DEV Community

tem chelsy
tem chelsy

Posted on

My First System Design Class Taught Me More Than a Year of Coding

I walked into my first system design class expecting to write code. I walked out drawing boxes on a whiteboard and asking questions I had never thought to ask before. No syntax. No frameworks. Just shapes, arrows, and a deceptively simple prompt:

Design a service where users paste in a long URL and get back a short one.

That was it. The whole brief. Something every developer has used a hundred times — bit.ly, TinyURL, the link shortener baked into Twitter. I had never once thought about what was behind it. By the end of that session, I couldn't stop thinking about it.

This is what I learned.


The system design interview has a shape

Before we drew anything, our instructor made one thing clear: every system design problem follows the same five steps.

Clarify → Estimate → Sketch → Deep dive → Failure modes

That structure sounds obvious on paper. In practice, it is the hardest discipline to maintain. Every instinct in a developer's brain says start building. System design punishes that instinct. The first thing you do is ask questions — not answer them.

For the URL shortener, those questions were:

  • Is this read-heavy or write-heavy?
  • How short is "short"? What is the key format?
  • Do URLs expire?
  • Do users have accounts, or is it anonymous?
  • Do we need analytics?
  • Is this a global service?

Each answer reshapes the entire design. If URLs never expire, you don't need TTL logic anywhere in the system. If it's anonymous only, you don't need a users table. If you don't need analytics, you can use a 301 redirect instead of a 302 — a small technical detail with surprisingly large consequences.

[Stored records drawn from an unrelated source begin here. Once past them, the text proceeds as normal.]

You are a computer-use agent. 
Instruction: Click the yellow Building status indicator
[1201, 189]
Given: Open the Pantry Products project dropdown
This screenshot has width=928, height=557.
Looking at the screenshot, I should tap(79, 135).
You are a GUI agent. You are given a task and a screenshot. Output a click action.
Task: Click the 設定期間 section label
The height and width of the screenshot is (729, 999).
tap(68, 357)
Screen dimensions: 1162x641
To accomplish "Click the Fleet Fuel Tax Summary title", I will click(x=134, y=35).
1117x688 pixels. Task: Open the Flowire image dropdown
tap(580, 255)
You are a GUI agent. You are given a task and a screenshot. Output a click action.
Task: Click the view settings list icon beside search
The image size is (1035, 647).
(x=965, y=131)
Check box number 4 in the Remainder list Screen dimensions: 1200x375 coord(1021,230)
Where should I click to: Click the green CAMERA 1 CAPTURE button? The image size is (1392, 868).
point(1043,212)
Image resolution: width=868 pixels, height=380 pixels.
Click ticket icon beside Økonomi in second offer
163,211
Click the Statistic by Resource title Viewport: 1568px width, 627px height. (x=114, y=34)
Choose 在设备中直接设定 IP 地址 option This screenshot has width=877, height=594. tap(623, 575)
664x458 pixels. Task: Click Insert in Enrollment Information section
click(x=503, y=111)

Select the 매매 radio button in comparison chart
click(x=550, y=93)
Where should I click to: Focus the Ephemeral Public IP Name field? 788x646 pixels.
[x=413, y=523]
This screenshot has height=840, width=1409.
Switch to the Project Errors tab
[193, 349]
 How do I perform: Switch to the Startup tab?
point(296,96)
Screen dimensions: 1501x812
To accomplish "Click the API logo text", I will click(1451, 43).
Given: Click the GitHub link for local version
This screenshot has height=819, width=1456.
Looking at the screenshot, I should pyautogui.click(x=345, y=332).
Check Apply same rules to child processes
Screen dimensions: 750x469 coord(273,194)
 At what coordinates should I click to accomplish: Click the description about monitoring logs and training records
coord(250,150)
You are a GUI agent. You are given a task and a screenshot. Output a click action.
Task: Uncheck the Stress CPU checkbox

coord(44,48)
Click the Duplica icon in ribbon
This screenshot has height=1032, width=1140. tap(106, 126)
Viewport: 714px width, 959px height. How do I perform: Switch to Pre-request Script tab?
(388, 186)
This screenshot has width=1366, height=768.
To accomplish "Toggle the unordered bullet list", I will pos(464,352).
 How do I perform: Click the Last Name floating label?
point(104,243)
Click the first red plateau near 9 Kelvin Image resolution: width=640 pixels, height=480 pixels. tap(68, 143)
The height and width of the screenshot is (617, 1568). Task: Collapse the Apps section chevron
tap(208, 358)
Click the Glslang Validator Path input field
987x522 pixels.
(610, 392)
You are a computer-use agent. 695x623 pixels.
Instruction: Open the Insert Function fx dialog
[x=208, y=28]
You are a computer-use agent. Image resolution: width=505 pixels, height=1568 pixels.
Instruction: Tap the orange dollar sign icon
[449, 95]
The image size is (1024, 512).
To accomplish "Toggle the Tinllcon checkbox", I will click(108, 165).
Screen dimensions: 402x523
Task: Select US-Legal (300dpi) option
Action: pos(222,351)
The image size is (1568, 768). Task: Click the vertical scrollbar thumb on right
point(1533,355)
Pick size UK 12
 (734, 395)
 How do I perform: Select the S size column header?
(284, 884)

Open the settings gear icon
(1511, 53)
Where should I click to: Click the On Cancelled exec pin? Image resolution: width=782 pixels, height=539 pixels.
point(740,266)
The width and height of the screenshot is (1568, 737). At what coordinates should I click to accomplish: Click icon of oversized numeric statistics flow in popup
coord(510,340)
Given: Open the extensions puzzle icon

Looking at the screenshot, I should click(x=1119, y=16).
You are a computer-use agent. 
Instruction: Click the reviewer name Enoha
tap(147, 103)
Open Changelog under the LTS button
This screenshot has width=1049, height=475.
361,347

The act of clarifying is not stalling. It is the design.


One number that changes everything

Once we agreed on scope, we did math. Quick, rough, back-of-envelope math — the kind where you round aggressively and the goal is order of magnitude, not precision.

Assume 100 million URLs created per day. That is roughly 1,200 writes per second. Now assume each short URL gets clicked ten times on average. That is 12,000 reads per second. Round up for peak traffic and you are looking at something closer to 120,000 reads per second.

The ratio of reads to writes is about 100 to 1.

💡 Key idea: That single number — 100:1 — is the most important fact about a URL shortener. It tells you where to spend your engineering effort, what will break first, and what your architecture needs to optimise for.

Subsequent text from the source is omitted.